The two couples are next-door neighbors in a studio-lot-bland neighborhood, and the pilot matches cookie-cutter storylines to their cookie-cutter surroundings. Mitch and Tracy desperately need a night off from parenting 4-year-old Sadie; Russell and Angie, though otherwise happily married, are weathering Russell’s distrust of Angie’s male co-worker—who’s also her ex. These stories lock into a sitcom Voltron when Angie’s co-worker scores four tickets to a Jay Z show, which Mitch and Tracy can only attend if they find a new babysitter. If only the sitter they hired didn’t look so much like this one porn star Russell remembers.

It’s a tremendous amount of plate-spinning, around which Nash builds the nattering truth-telling that gives the show its title. Sensitive subjects are broached, judgements are leveled, and everyone winds up with different varieties of egg on their face. Russell tries to intercept texts from Angie’s ex, but gets caught in the act. No one can remember the name of the Orthodox Jewish family across the street. Mitch dresses down a valet for assuming Russell wouldn’t own a Porsche, then learns it was the music playing inside the car that led to the valet’s conclusion: John Mayer, on CD. (In 2015?)

It’s a natural fit for Bell, the stand-up comedian who, in Truth Be Told, plays one on TV. Unfortunately, his most frequent verbal sparring partner is Gosselaar, who hasn’t been in a multi-camera sitcom since Saved By The Bell and clearly has some rust to shake off. In the spirit of honesty: Bayside High was the worst training ground imaginable for this type of show, and Gosselaar’s lines in the pilot always feel like they’re one beat away from a “time out.” Other ghosts of NBC sitcoms past haunt Truth Be Told, too: Friends irrevocably altered the multi-camera comedy when it landed six very funny actors who also happened to be highly telegenic people. Two decades into the reign of the pretty people comedy, Truth Be Told dilutes the chemistry between Bell and Webb by forcing them to be best friends with Gosselaar and Lachey, who appear to be cast for looks first and comedic abilities second.
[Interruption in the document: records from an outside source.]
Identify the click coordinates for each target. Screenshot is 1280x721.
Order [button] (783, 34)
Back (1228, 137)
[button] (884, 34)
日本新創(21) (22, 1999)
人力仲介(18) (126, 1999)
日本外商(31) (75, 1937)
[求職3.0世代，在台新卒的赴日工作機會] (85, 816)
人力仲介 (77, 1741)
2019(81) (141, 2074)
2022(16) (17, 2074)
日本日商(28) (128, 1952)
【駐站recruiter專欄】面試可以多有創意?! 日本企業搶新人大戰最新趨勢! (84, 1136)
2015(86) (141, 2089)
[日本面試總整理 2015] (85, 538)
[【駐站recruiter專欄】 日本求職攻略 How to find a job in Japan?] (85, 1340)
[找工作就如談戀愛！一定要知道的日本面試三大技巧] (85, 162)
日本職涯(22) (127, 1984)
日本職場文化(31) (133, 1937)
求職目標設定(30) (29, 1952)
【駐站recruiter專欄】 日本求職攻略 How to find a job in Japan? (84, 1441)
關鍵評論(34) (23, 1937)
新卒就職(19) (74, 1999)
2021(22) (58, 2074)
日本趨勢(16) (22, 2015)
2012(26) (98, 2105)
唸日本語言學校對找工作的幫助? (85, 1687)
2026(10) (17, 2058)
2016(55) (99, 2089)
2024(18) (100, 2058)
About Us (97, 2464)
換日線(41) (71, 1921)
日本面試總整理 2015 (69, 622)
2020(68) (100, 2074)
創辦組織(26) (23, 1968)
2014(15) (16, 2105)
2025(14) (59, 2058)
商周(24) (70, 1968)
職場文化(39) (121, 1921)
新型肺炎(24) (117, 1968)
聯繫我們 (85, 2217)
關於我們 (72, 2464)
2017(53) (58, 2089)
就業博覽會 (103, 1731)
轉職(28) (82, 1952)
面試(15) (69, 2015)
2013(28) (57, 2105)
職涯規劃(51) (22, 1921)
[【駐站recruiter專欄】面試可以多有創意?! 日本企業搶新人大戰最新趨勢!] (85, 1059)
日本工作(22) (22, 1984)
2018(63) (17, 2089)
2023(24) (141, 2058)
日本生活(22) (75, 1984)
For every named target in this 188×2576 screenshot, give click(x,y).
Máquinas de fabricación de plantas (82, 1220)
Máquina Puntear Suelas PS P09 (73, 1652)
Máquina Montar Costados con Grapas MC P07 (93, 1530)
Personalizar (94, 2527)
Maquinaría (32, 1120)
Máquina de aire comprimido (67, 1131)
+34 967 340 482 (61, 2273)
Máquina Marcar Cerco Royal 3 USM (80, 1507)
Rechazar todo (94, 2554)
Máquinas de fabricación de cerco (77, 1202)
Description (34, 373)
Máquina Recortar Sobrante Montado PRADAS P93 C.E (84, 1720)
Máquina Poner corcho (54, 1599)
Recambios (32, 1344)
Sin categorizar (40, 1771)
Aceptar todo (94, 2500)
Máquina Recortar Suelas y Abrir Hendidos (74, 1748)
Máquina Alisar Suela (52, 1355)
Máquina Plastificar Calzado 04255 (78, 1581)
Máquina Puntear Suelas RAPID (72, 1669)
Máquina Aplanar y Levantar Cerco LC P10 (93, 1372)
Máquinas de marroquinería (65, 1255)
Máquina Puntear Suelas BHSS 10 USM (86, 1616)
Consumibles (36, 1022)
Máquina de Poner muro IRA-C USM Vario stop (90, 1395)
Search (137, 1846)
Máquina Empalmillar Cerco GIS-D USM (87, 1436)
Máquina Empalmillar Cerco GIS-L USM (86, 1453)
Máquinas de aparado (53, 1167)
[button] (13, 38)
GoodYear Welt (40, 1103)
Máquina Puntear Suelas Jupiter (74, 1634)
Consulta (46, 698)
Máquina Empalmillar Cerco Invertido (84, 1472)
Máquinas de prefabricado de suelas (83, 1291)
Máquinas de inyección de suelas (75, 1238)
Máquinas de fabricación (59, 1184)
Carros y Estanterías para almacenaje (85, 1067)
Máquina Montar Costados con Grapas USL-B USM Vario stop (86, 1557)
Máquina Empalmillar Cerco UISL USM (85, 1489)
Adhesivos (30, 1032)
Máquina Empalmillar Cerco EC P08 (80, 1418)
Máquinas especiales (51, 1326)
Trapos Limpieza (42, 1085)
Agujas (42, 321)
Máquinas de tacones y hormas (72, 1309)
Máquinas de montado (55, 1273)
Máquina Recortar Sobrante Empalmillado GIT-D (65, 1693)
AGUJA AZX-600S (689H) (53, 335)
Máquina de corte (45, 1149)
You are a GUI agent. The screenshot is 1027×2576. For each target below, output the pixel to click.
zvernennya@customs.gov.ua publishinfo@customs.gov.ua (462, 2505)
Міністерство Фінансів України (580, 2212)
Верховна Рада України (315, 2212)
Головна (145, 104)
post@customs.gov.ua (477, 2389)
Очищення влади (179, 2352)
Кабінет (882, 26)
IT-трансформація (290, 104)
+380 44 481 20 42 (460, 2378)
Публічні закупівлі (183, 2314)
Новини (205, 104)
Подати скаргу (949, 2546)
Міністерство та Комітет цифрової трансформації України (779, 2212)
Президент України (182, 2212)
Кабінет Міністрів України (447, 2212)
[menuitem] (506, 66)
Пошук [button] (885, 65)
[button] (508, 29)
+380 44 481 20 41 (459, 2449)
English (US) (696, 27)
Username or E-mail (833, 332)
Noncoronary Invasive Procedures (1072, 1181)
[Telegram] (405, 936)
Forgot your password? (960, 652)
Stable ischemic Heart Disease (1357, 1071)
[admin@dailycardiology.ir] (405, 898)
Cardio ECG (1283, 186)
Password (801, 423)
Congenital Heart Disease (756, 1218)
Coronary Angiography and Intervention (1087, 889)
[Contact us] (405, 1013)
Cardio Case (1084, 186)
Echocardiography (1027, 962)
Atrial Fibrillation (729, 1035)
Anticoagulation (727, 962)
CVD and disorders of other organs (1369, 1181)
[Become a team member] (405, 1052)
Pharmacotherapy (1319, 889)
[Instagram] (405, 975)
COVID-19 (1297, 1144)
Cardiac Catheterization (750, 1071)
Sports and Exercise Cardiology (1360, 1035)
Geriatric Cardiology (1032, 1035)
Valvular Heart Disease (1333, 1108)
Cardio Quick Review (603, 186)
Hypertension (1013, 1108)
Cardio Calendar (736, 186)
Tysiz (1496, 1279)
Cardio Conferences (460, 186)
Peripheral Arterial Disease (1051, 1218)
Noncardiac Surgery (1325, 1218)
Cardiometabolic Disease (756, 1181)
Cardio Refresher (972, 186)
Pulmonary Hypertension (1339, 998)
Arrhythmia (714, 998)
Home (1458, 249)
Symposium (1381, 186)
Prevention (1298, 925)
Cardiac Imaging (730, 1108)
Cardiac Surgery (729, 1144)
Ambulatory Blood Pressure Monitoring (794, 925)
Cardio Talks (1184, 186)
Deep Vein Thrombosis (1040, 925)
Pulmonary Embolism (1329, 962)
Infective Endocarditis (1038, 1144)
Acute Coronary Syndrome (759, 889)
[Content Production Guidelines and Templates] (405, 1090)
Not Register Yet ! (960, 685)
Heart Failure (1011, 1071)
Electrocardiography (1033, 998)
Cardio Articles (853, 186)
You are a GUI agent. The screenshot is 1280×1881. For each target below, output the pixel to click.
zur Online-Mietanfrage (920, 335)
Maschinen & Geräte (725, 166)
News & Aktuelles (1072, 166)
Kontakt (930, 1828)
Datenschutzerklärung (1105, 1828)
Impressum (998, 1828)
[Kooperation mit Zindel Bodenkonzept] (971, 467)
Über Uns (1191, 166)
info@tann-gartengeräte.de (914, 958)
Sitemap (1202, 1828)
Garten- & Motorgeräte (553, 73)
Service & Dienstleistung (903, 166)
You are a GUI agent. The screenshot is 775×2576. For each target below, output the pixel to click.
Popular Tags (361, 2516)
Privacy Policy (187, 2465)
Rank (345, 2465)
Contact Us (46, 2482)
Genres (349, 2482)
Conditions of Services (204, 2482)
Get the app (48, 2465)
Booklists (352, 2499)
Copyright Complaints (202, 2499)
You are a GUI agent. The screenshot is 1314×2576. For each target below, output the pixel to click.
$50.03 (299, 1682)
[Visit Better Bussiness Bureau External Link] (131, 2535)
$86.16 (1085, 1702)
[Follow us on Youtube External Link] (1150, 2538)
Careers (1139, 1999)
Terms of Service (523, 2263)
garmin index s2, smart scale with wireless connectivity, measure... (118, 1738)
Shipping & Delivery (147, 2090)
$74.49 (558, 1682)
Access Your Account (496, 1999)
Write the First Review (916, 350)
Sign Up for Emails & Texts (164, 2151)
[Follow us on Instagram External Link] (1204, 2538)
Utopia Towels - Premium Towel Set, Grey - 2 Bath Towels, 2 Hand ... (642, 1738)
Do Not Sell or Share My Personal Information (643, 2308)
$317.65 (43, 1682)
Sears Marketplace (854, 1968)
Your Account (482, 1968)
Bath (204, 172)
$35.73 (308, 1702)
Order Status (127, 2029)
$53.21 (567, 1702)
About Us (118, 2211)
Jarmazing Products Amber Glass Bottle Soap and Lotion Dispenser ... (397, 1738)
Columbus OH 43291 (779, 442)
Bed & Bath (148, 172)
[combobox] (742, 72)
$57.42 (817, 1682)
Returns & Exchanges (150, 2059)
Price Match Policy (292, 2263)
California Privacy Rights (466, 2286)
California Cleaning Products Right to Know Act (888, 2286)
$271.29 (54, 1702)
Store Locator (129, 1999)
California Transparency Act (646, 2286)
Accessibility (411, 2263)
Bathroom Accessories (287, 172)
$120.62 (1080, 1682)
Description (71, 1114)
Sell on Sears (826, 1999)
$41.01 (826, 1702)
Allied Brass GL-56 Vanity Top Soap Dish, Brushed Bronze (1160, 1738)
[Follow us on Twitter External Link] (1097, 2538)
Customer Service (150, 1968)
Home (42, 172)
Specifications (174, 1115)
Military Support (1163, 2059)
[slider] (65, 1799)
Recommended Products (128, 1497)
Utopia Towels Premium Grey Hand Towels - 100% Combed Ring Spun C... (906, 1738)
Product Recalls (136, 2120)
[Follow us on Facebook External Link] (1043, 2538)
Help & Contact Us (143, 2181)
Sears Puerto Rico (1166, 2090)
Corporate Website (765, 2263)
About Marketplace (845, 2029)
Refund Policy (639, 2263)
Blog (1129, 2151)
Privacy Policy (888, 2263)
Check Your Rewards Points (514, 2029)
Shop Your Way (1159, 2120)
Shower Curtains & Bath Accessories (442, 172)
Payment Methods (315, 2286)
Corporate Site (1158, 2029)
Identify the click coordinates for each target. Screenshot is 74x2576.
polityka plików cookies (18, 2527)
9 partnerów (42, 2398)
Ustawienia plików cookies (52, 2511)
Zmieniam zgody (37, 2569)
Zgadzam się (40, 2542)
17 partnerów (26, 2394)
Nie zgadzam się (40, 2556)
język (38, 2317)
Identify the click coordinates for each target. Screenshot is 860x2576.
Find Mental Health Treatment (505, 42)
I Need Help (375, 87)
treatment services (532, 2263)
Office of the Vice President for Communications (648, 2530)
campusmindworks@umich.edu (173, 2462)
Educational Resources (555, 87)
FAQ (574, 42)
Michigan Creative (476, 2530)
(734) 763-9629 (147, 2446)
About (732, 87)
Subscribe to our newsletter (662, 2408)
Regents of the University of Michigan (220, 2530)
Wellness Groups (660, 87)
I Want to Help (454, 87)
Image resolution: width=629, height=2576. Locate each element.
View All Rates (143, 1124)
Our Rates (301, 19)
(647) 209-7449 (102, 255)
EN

The punchlines they’re given aren’t all duds: Mitch, Russell, Angie, and Tracy’s candor isn’t particularly illuminating, but the premiere episode makes the occasional good use of character traits (largely at the expense of Mitch’s squareness and/or white guilt) and wields its callbacks with potency. Truth Be Told knows what type of show it is, even as its central gimmick cuts the legs out from under the show. The gang’s wacky hijinks set up farcical convolutions, none of which can play out because these characters are always saying what’s on their mind. Nobody here can keep a secret, which slams the door shut on Truth Be Told’s version of a farce before the characters can do any door-slamming themselves. There’s no tension to Russell and Mitch’s porn-star-babysitter suspicions because the show sets them up to blab those suspicions from the very start. When the idea is that these characters are truthful to a fault, there’s no expectation that they’d ever lie to save face.

Of course, the most-talked-about political candidate in the United States rode that same “says what he feels” strategy straight to the top of the polls, so maybe Truth Be Told is arriving at just the right time. And if it’s not: Maybe NBC can find a nice spot for Bell and Webb in Jerrod Carmichael’s neighborhood.